## What to produce
State how many lines of the listing below contain the string "height", treating uppercase and lowercase as different. Give only the number.

┌─ Records for the task

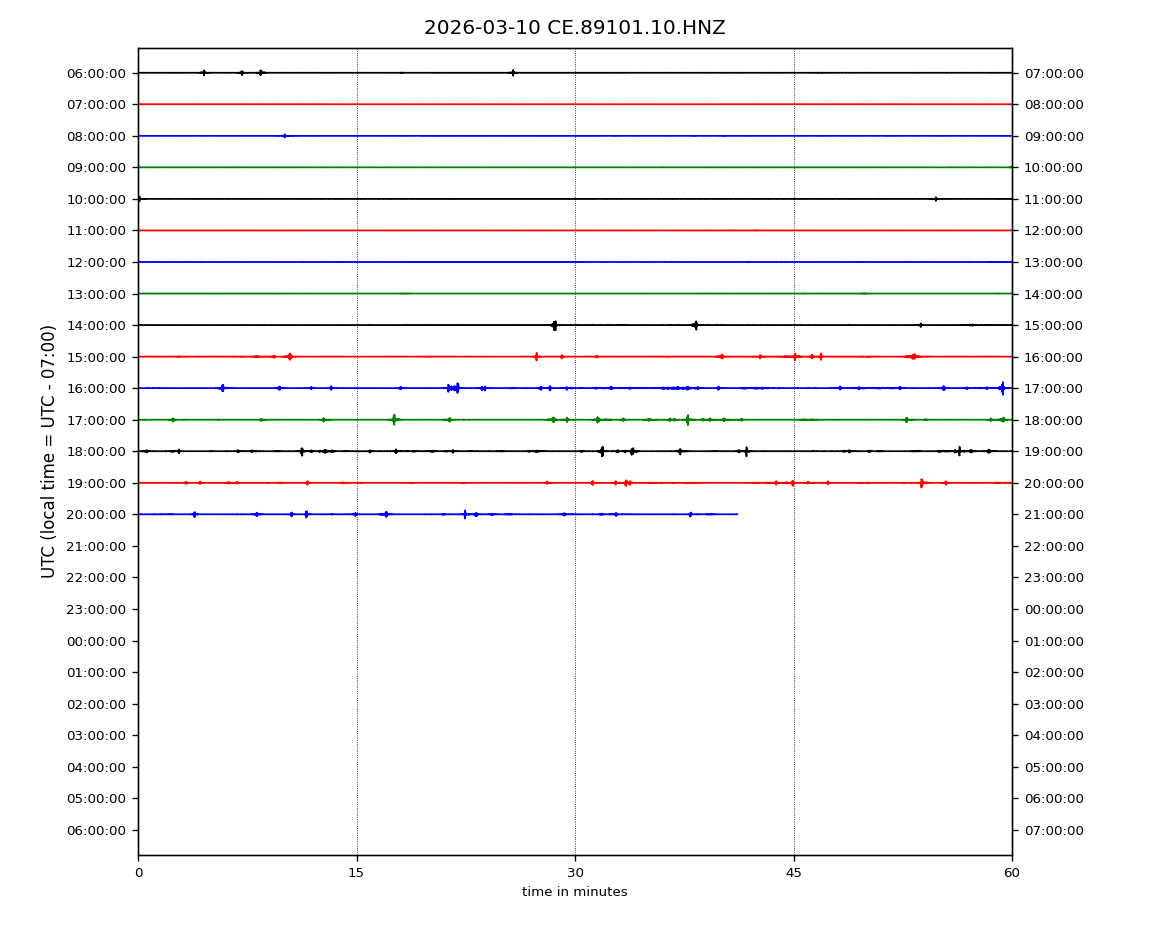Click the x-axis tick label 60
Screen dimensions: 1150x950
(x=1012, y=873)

└─
┌─ Records for the task

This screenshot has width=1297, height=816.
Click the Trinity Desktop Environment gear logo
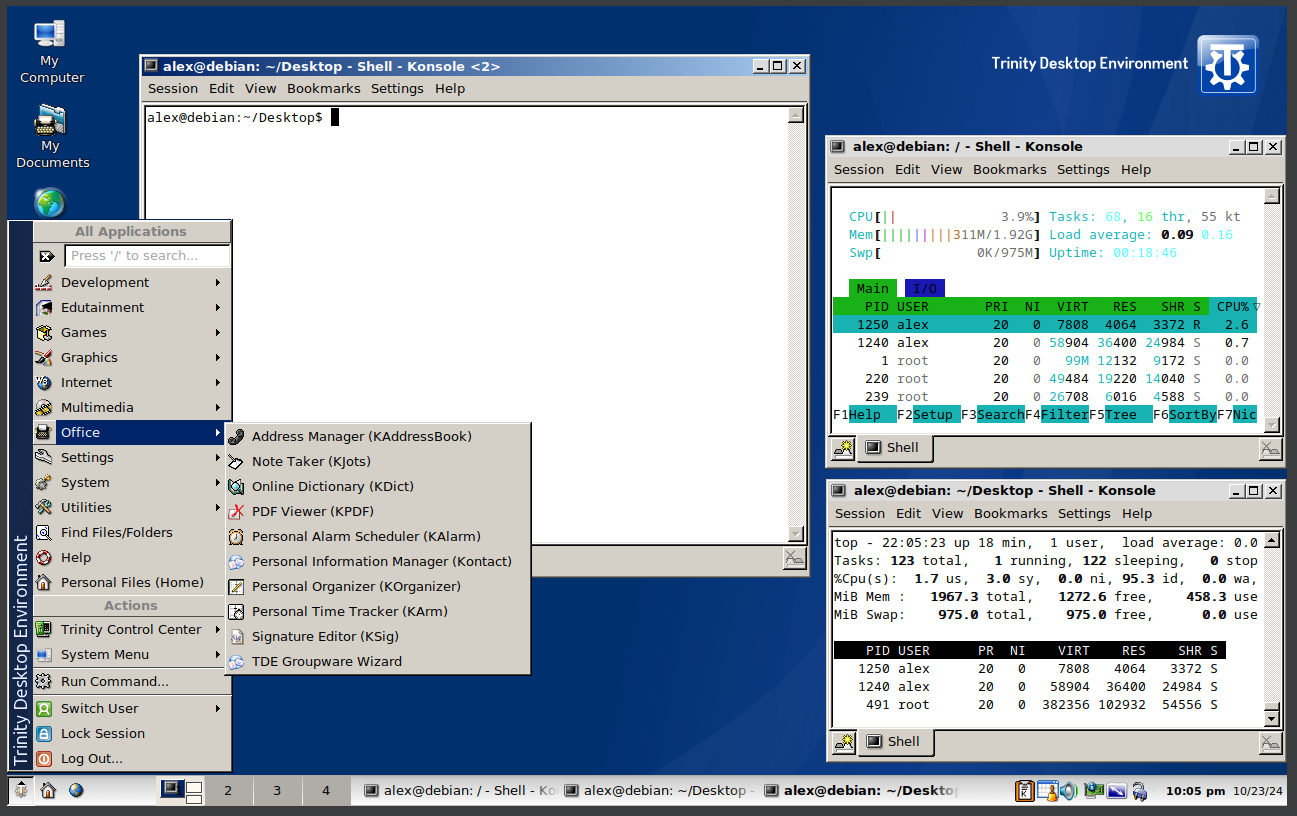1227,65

└─
┌─ Records for the task

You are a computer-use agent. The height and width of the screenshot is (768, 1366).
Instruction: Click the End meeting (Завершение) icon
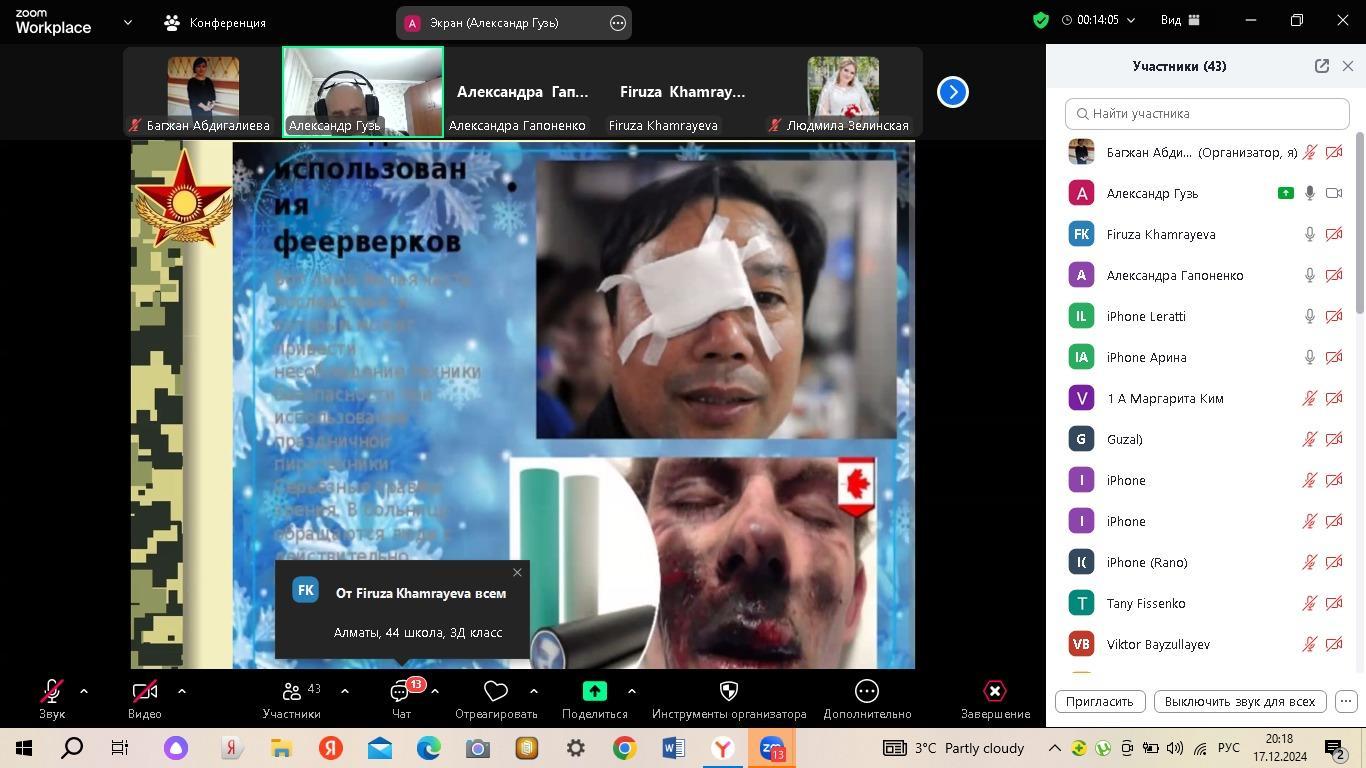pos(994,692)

└─

## Task result
2